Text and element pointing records
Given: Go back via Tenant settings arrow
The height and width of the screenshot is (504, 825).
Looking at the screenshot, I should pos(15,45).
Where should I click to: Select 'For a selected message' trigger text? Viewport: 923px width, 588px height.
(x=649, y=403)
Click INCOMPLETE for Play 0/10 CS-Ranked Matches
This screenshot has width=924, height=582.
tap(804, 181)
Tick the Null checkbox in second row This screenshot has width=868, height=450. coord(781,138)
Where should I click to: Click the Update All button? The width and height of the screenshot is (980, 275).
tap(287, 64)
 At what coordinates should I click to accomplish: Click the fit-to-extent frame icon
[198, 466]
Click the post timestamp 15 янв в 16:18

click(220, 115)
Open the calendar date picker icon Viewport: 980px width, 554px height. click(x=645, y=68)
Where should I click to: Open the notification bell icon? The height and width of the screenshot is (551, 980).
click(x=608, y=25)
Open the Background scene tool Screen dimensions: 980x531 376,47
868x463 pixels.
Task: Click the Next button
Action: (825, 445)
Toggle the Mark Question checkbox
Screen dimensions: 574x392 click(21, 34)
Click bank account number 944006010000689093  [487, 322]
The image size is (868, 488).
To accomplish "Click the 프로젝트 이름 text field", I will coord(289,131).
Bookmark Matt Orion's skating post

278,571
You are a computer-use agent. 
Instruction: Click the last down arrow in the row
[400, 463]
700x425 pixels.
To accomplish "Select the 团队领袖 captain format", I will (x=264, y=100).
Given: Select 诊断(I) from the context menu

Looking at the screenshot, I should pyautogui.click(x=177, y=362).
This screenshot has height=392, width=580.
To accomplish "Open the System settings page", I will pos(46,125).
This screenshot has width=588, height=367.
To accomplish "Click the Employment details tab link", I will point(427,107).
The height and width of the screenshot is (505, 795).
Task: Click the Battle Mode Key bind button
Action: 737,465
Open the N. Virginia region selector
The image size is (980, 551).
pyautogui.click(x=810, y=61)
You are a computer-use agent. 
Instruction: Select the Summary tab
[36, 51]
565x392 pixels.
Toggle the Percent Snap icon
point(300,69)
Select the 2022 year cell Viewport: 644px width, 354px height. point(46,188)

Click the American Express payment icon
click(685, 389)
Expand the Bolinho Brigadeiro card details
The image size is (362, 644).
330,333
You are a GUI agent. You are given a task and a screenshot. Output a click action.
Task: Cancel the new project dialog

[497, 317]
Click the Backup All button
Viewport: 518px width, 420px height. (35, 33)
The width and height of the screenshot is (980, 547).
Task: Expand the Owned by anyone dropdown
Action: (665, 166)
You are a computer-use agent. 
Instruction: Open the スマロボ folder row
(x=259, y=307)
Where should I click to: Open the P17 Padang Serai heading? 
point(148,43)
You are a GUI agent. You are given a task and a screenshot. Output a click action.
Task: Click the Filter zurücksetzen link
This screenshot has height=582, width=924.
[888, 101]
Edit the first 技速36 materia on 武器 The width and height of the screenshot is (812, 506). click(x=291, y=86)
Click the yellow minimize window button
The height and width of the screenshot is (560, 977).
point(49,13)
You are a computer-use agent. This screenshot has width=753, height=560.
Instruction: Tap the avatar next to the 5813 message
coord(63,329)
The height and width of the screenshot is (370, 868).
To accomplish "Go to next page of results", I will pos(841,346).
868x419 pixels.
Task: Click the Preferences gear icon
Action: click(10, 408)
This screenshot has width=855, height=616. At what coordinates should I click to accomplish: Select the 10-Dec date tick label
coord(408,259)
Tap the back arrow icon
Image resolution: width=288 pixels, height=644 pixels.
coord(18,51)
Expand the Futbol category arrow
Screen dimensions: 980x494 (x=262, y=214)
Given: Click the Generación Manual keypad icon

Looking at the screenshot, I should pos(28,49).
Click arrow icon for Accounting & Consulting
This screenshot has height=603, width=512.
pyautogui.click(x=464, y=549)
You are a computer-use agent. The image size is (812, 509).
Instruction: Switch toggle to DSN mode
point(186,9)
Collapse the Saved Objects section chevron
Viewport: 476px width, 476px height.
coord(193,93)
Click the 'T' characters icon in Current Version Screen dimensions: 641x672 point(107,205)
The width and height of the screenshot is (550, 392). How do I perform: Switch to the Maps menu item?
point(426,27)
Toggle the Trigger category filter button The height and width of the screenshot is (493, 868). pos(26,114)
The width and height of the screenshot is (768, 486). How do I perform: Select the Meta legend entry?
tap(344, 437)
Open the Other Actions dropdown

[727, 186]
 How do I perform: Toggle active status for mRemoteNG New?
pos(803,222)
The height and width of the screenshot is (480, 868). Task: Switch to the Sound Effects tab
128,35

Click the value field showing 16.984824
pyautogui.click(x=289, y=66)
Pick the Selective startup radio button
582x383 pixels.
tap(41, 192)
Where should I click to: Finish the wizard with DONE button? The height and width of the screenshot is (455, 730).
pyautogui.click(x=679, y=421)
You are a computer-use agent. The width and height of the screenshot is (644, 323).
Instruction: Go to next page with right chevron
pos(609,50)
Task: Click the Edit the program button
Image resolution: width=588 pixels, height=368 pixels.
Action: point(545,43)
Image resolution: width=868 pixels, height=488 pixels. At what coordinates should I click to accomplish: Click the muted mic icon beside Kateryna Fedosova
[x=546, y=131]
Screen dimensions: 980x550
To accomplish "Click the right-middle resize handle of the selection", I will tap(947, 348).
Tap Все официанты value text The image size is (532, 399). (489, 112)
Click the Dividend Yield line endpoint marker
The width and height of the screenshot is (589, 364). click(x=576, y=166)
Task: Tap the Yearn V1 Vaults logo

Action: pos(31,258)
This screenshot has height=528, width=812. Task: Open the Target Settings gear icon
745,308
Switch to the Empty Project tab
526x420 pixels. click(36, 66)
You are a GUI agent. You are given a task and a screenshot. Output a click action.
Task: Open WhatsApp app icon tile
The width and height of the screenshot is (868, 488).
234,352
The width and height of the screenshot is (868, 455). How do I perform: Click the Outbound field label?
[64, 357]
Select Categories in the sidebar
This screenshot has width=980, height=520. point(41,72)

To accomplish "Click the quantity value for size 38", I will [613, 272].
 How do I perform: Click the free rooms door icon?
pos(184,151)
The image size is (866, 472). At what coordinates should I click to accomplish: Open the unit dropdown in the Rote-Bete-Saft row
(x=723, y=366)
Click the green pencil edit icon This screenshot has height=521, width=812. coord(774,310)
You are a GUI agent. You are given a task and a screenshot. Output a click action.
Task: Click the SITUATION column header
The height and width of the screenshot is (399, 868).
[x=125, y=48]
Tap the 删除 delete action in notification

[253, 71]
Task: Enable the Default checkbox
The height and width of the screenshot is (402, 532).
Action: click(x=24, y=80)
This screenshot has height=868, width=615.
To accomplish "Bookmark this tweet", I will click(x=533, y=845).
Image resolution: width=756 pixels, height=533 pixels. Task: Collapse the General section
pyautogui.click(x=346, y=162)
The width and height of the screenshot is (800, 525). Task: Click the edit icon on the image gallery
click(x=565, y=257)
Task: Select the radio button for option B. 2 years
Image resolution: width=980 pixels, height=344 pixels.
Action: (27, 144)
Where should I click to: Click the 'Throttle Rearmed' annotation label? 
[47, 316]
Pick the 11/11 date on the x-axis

- WHAT YOU SHOULD DO -
Format every line of the rows above as a JSON list of strings, one string per line. Leave out blank lines.

- RESPONSE -
[
  "Given: Go back via Tenant settings arrow",
  "The height and width of the screenshot is (504, 825).",
  "Looking at the screenshot, I should pos(15,45).",
  "Where should I click to: Select 'For a selected message' trigger text? Viewport: 923px width, 588px height.",
  "(x=649, y=403)",
  "Click INCOMPLETE for Play 0/10 CS-Ranked Matches",
  "This screenshot has width=924, height=582.",
  "tap(804, 181)",
  "Tick the Null checkbox in second row This screenshot has width=868, height=450. coord(781,138)",
  "Where should I click to: Click the Update All button? The width and height of the screenshot is (980, 275).",
  "tap(287, 64)",
  " At what coordinates should I click to accomplish: Click the fit-to-extent frame icon",
  "[198, 466]",
  "Click the post timestamp 15 янв в 16:18",
  "click(220, 115)",
  "Open the calendar date picker icon Viewport: 980px width, 554px height. click(x=645, y=68)",
  "Where should I click to: Open the notification bell icon? The height and width of the screenshot is (551, 980).",
  "click(x=608, y=25)",
  "Open the Background scene tool Screen dimensions: 980x531 376,47",
  "868x463 pixels.",
  "Task: Click the Next button",
  "Action: (825, 445)",
  "Toggle the Mark Question checkbox",
  "Screen dimensions: 574x392 click(21, 34)",
  "Click bank account number 944006010000689093  [487, 322]",
  "The image size is (868, 488).",
  "To accomplish \"Click the 프로젝트 이름 text field\", I will coord(289,131).",
  "Bookmark Matt Orion's skating post",
  "278,571",
  "You are a computer-use agent. ",
  "Instruction: Click the last down arrow in the row",
  "[400, 463]",
  "700x425 pixels.",
  "To accomplish \"Select the 团队领袖 captain format\", I will (x=264, y=100).",
  "Given: Select 诊断(I) from the context menu",
  "Looking at the screenshot, I should pyautogui.click(x=177, y=362).",
  "This screenshot has height=392, width=580.",
  "To accomplish \"Open the System settings page\", I will pos(46,125).",
  "This screenshot has width=588, height=367.",
  "To accomplish \"Click the Employment details tab link\", I will point(427,107).",
  "The height and width of the screenshot is (505, 795).",
  "Task: Click the Battle Mode Key bind button",
  "Action: 737,465",
  "Open the N. Virginia region selector",
  "The image size is (980, 551).",
  "pyautogui.click(x=810, y=61)",
  "You are a computer-use agent. ",
  "Instruction: Select the Summary tab",
  "[36, 51]",
  "565x392 pixels.",
  "Toggle the Percent Snap icon",
  "point(300,69)",
  "Select the 2022 year cell Viewport: 644px width, 354px height. point(46,188)",
  "Click the American Express payment icon",
  "click(685, 389)",
  "Expand the Bolinho Brigadeiro card details",
  "The image size is (362, 644).",
  "330,333",
  "You are a GUI agent. You are given a task and a screenshot. Output a click action.",
  "Task: Cancel the new project dialog",
  "[497, 317]",
  "Click the Backup All button",
  "Viewport: 518px width, 420px height. (35, 33)",
  "The width and height of the screenshot is (980, 547).",
  "Task: Expand the Owned by anyone dropdown",
  "Action: (665, 166)",
  "You are a computer-use agent. ",
  "Instruction: Open the スマロボ folder row",
  "(x=259, y=307)",
  "Where should I click to: Open the P17 Padang Serai heading? ",
  "point(148,43)",
  "You are a GUI agent. You are given a task and a screenshot. Output a click action.",
  "Task: Click the Filter zurücksetzen link",
  "This screenshot has height=582, width=924.",
  "[888, 101]",
  "Edit the first 技速36 materia on 武器 The width and height of the screenshot is (812, 506). click(x=291, y=86)",
  "Click the yellow minimize window button",
  "The height and width of the screenshot is (560, 977).",
  "point(49,13)",
  "You are a computer-use agent. This screenshot has width=753, height=560.",
  "Instruction: Tap the avatar next to the 5813 message",
  "coord(63,329)",
  "The height and width of the screenshot is (370, 868).",
  "To accomplish \"Go to next page of results\", I will pos(841,346).",
  "868x419 pixels.",
  "Task: Click the Preferences gear icon",
  "Action: click(10, 408)",
  "This screenshot has width=855, height=616. At what coordinates should I click to accomplish: Select the 10-Dec date tick label",
  "coord(408,259)",
  "Tap the back arrow icon",
  "Image resolution: width=288 pixels, height=644 pixels.",
  "coord(18,51)",
  "Expand the Futbol category arrow",
  "Screen dimensions: 980x494 (x=262, y=214)",
  "Given: Click the Generación Manual keypad icon",
  "Looking at the screenshot, I should pos(28,49).",
  "Click arrow icon for Accounting & Consulting",
  "This screenshot has height=603, width=512.",
  "pyautogui.click(x=464, y=549)",
  "You are a computer-use agent. The image size is (812, 509).",
  "Instruction: Switch toggle to DSN mode",
  "point(186,9)",
  "Collapse the Saved Objects section chevron",
  "Viewport: 476px width, 476px height.",
  "coord(193,93)",
  "Click the 'T' characters icon in Current Version Screen dimensions: 641x672 point(107,205)",
  "The width and height of the screenshot is (550, 392). How do I perform: Switch to the Maps menu item?",
  "point(426,27)",
  "Toggle the Trigger category filter button The height and width of the screenshot is (493, 868). pos(26,114)",
  "The width and height of the screenshot is (768, 486). How do I perform: Select the Meta legend entry?",
  "tap(344, 437)",
  "Open the Other Actions dropdown",
  "[727, 186]",
  " How do I perform: Toggle active status for mRemoteNG New?",
  "pos(803,222)",
  "The height and width of the screenshot is (480, 868). Task: Switch to the Sound Effects tab",
  "128,35",
  "Click the value field showing 16.984824",
  "pyautogui.click(x=289, y=66)",
  "Pick the Selective startup radio button",
  "582x383 pixels.",
  "tap(41, 192)",
  "Where should I click to: Finish the wizard with DONE button? The height and width of the screenshot is (455, 730).",
  "pyautogui.click(x=679, y=421)",
  "You are a computer-use agent. The width and height of the screenshot is (644, 323).",
  "Instruction: Go to next page with right chevron",
  "pos(609,50)",
  "Task: Click the Edit the program button",
  "Image resolution: width=588 pixels, height=368 pixels.",
  "Action: point(545,43)",
  "Image resolution: width=868 pixels, height=488 pixels. At what coordinates should I click to accomplish: Click the muted mic icon beside Kateryna Fedosova",
  "[x=546, y=131]",
  "Screen dimensions: 980x550",
  "To accomplish \"Click the right-middle resize handle of the selection\", I will tap(947, 348).",
  "Tap Все официанты value text The image size is (532, 399). (489, 112)",
  "Click the Dividend Yield line endpoint marker",
  "The width and height of the screenshot is (589, 364). click(x=576, y=166)",
  "Task: Tap the Yearn V1 Vaults logo",
  "Action: pos(31,258)",
  "This screenshot has height=528, width=812. Task: Open the Target Settings gear icon",
  "745,308",
  "Switch to the Empty Project tab",
  "526x420 pixels. click(36, 66)",
  "You are a GUI agent. You are given a task and a screenshot. Output a click action.",
  "Task: Open WhatsApp app icon tile",
  "The width and height of the screenshot is (868, 488).",
  "234,352",
  "The width and height of the screenshot is (868, 455). How do I perform: Click the Outbound field label?",
  "[64, 357]",
  "Select Categories in the sidebar",
  "This screenshot has width=980, height=520. point(41,72)",
  "To accomplish \"Click the quantity value for size 38\", I will [613, 272].",
  " How do I perform: Click the free rooms door icon?",
  "pos(184,151)",
  "The image size is (866, 472). At what coordinates should I click to accomplish: Open the unit dropdown in the Rote-Bete-Saft row",
  "(x=723, y=366)",
  "Click the green pencil edit icon This screenshot has height=521, width=812. coord(774,310)",
  "You are a GUI agent. You are given a task and a screenshot. Output a click action.",
  "Task: Click the SITUATION column header",
  "The height and width of the screenshot is (399, 868).",
  "[x=125, y=48]",
  "Tap the 删除 delete action in notification",
  "[253, 71]",
  "Task: Enable the Default checkbox",
  "The height and width of the screenshot is (402, 532).",
  "Action: click(x=24, y=80)",
  "This screenshot has height=868, width=615.",
  "To accomplish \"Bookmark this tweet\", I will click(x=533, y=845).",
  "Image resolution: width=756 pixels, height=533 pixels. Task: Collapse the General section",
  "pyautogui.click(x=346, y=162)",
  "The width and height of the screenshot is (800, 525). Task: Click the edit icon on the image gallery",
  "click(x=565, y=257)",
  "Task: Select the radio button for option B. 2 years",
  "Image resolution: width=980 pixels, height=344 pixels.",
  "Action: (27, 144)",
  "Where should I click to: Click the 'Throttle Rearmed' annotation label? ",
  "[47, 316]",
  "Pick the 11/11 date on the x-axis"
]